This is not a trade war. For the moment, the main participants, China and the United States, have primarily stuck to slapping tariffs on each other’s goods. To a degree, this shows a bit of restraint from the participants. But this is going to change. This is an economic war.
Yes, it has been labeled a trade war, but that belies the underlying motivations, concerns, and consequences. In the globalized modern economic framework, tariffs are a blunt, somewhat ineffective weapon to coerce friends and foes to trade fairly. However, as we have seen recently, there are ways for multinational corporations to avoid much of the blows. Harley-Davidson stated it would shift production of its iconic American motorcycle outside of the United States to avoid the European Union's retaliatory tariffs. BMW also reported its manufacturing plant in South Carolina would suffer as it shifted production for similar reasons.
The justifications used for engaging in the current dispute center heavily on America’s trade deficit. And—to be fair—the trade balance was negative $552 billion in 2017, and the goods trade deficit was even more grotesque. While economists will argue about the extent of their relevance, those numbers should raise some eyebrows. There is a level of justification for the opening rounds of a trade battle.
The Administration also cites the need to protect U.S. intellectual property, a legitimate and critical concern. There are numerous examples of shameless theft. For instance, recently a Chinese driverless start-up hired an ex-Apple employee accused of stealing driverless technology from his former employer.
But the opening rounds of small, targeted and mostly innocuous tariffs between America and China do not appear to be the end of the tariffs and the beginning of trade talks. The tenor is more of an opening salvo before the real war begins.
By definition, the United States running a trade deficit of its size gives it an advantage in a tariff-based war. This is because America imports far more than it exports, making targeting U.S. goods for reciprocal tariffs difficult as the lists and dollar figures get larger.
That is where the trade war ends, and the economic war begins. China—and the EU if it comes to it—will not simply stop when they cannot find more U.S. goods to place tariffs on. Instead, they will move on to the potentially far more painful and targeted non-tariff barriers. Whereas tariffs are a blunt instrument with difficult to control and unintended consequences, non-tariff barriers can be used with precision.
What is a non-tariff barrier and is there evidence that they will be used? Immediately following the release of the U.S. Trade Representative’s $200 billion in second round tariffs, reports began to come out that China would consider delaying mergers and acquisitions in response to the threat. That non-tariff barrier hurts the economic well-being of U.S. corporations.
But there are still more options for China. As U.S. economic growth slowed, U.S. businesses began to expand where the growth was most concentrated. For many industries, China was the obvious place. So, China is where the investment flowed, and—for many iconic U.S. companies—where future growth is expected.
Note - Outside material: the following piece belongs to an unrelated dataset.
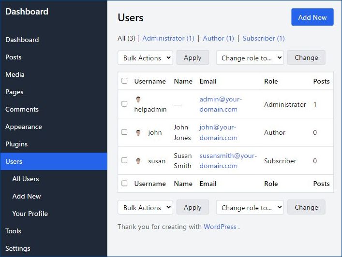Open Your Profile submenu item
This screenshot has width=342, height=257.
30,214
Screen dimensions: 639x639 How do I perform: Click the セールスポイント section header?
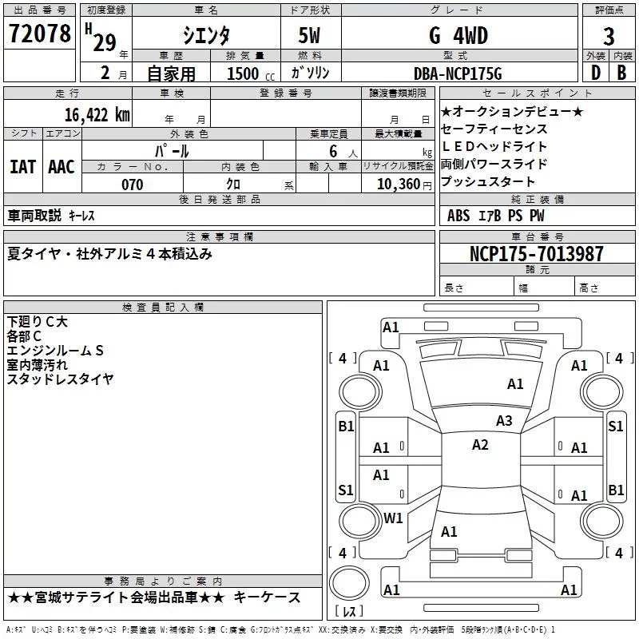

One prominent example of such a company is Apple. While revenues from Greater China peaked in 2015, the maker of the iPhone had revenues of more than $44 billion in 2017. Also, Starbucks is aiming to triple its revenue in China by 2022. Finally, Nike also took in revenues of more than $5 billion in its latest fiscal year from China, its second most profitable region.
Why does this matter for a trade war? Because it shows this is an economic war, not a trade war. China can make life exceedingly difficult for U.S. corporations that operate in or rely on China. In some ways, the exploitation of the China growth opportunity by U.S. businesses gives China more ammunition in a trade war than it would have had otherwise.
This means that there are ways for China to fight back at America's new tariffs on $200 billion Chinese goods. For example, it might merely mean looking for a reciprocal amount of U.S. corporate revenue to attack in one form or another.
It is impossible to understand the current economic environment by way of a trade war because it isn't one. Rather, it is an economic war. If tariffs are the conventional weapons in a trade war, then the non-conventional, non-tariff weapons will be the weapons of choice. China may not have goods to tariff, but that does not mean it has no ammunition in this economic battle.
Samuel E. Rines is the Chief Economist at Avalon Advisors in Houston, TX.